──────── Records
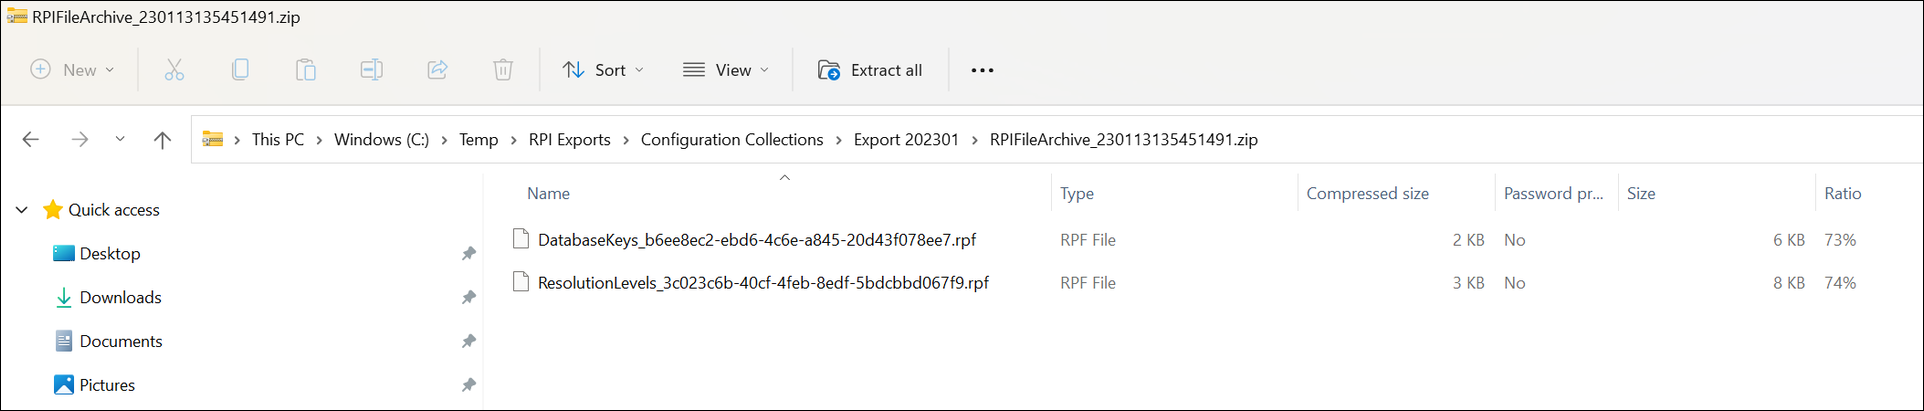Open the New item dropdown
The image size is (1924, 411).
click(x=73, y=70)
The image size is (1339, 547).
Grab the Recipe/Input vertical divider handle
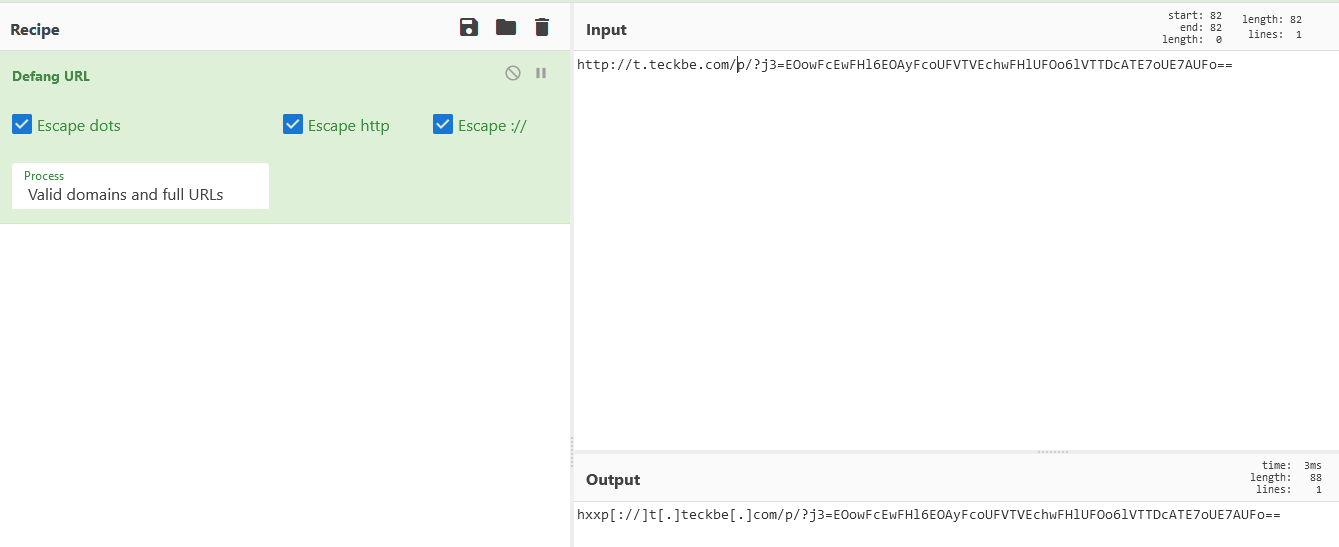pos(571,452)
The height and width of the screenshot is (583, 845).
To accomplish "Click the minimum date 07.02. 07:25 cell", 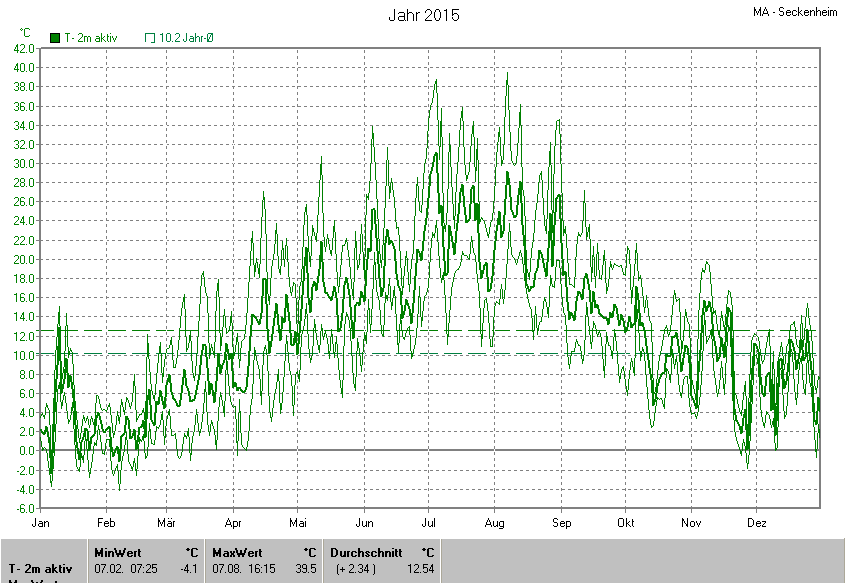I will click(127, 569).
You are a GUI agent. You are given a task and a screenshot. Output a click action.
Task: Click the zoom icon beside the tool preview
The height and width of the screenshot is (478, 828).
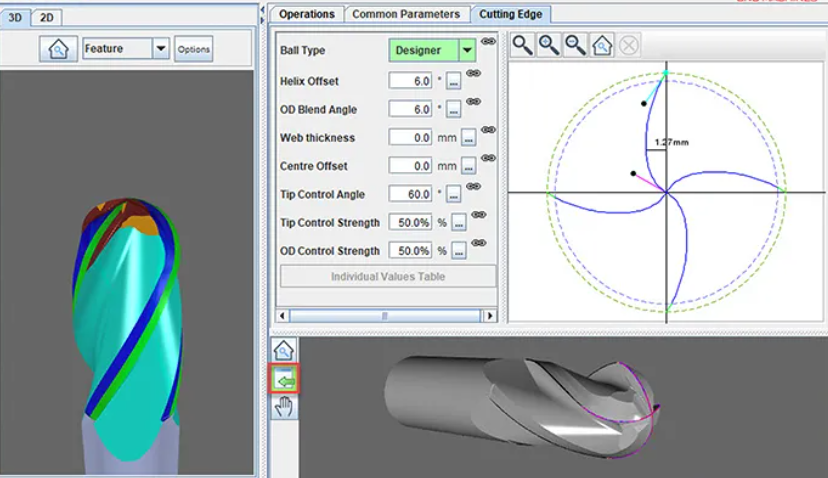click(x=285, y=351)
────────────────
──────── Records
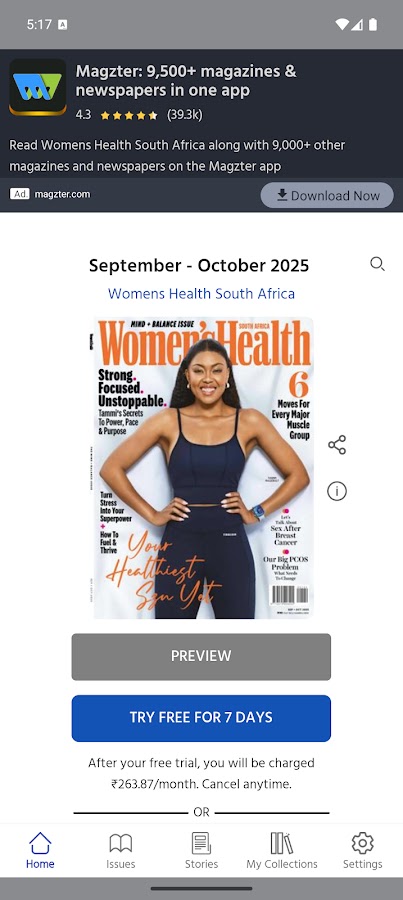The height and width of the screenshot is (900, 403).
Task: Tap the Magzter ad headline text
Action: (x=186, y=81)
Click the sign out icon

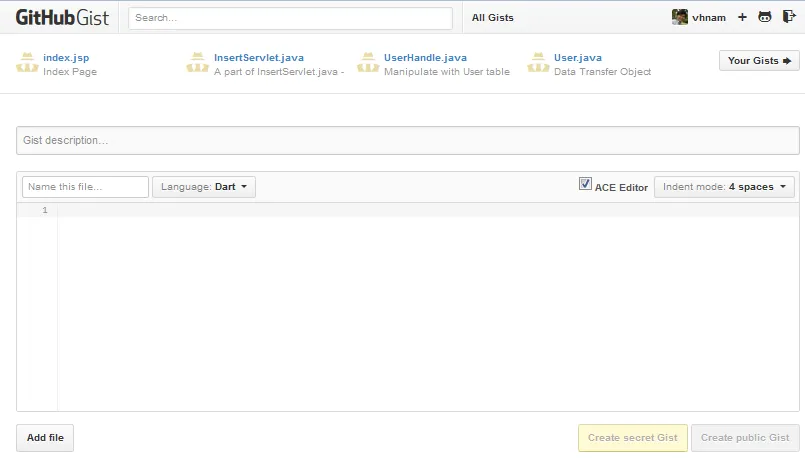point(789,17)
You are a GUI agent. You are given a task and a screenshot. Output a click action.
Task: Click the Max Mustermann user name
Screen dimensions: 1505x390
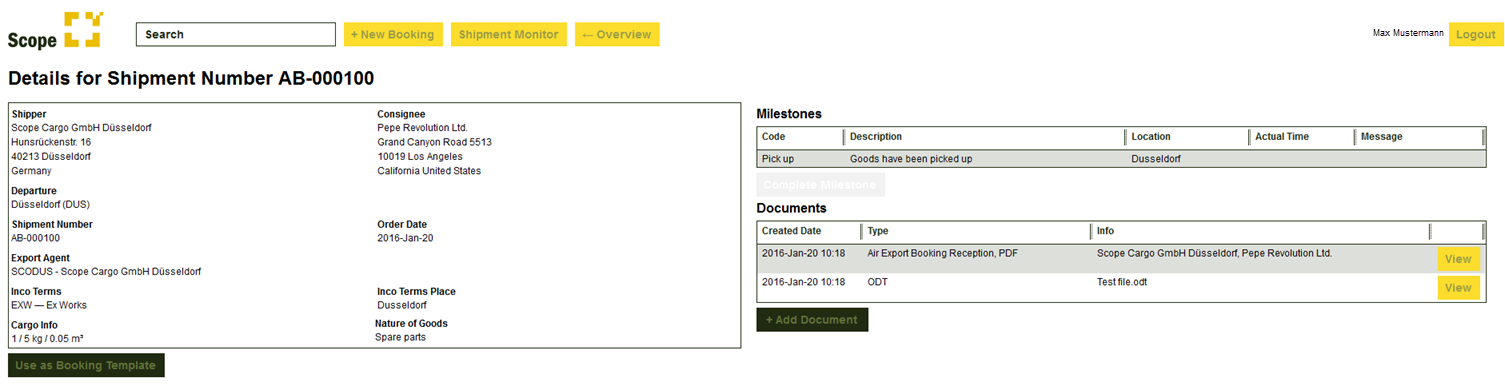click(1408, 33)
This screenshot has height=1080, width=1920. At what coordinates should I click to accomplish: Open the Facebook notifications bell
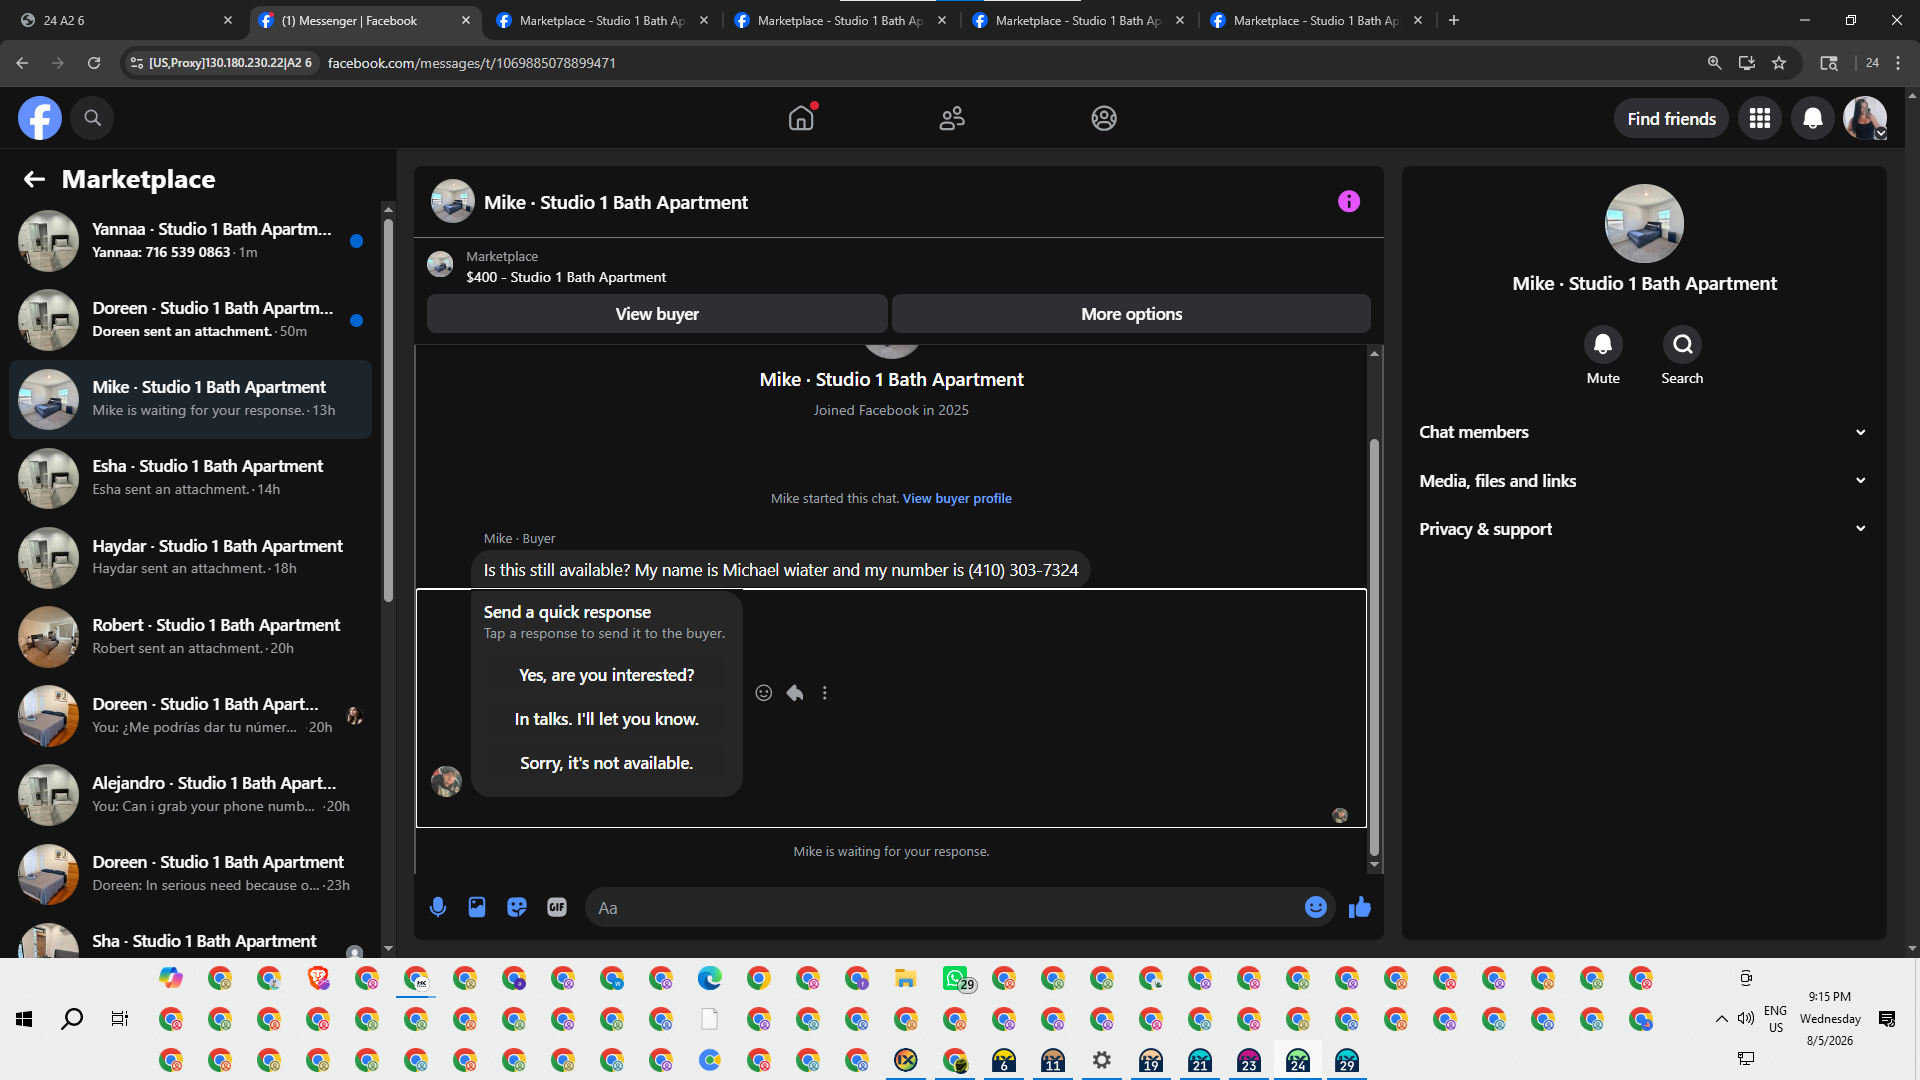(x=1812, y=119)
────────────────
──────── Records
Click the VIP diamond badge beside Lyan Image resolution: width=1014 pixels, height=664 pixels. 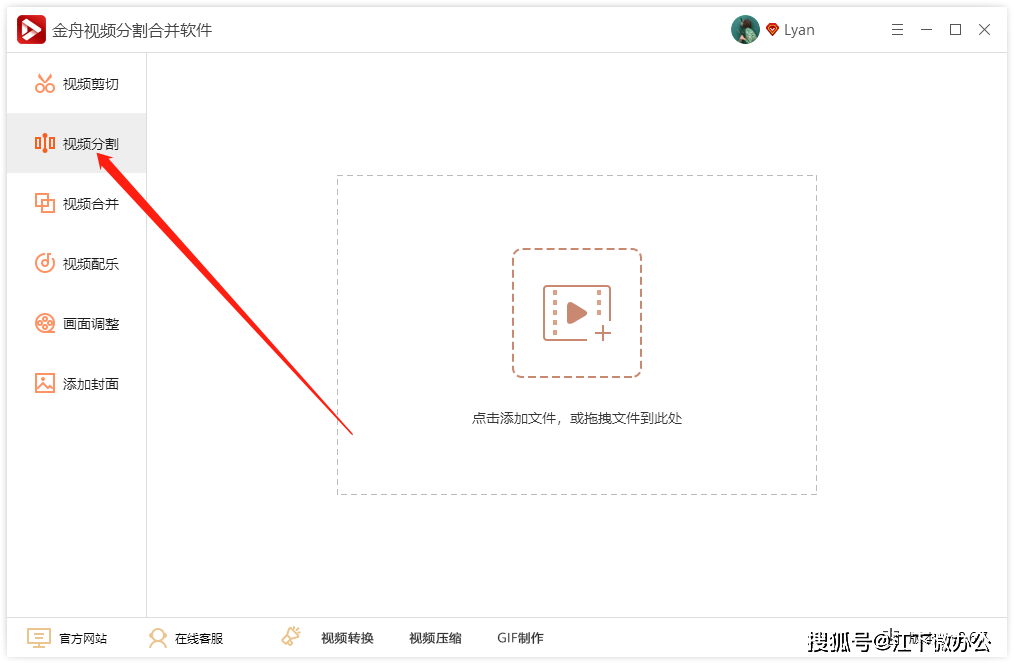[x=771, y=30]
────────────────
Work to do ::
Switch every "screenshot" to "screen image" in the lines from the one holding "Click the sign out icon" through the one holding "(x=1812, y=119)", both included. Return only those lines, otherwise unchanged and without the pictures.

Answer to the problem ::
Click the sign out icon

point(789,17)
You are a GUI agent. You are given a task and a screen image. Output a click action.
Task: Click the Max Mustermann user name
Screen dimensions: 1505x390
click(1408, 33)
This screen image has height=1080, width=1920. At what coordinates should I click to accomplish: Open the Facebook notifications bell
(x=1812, y=119)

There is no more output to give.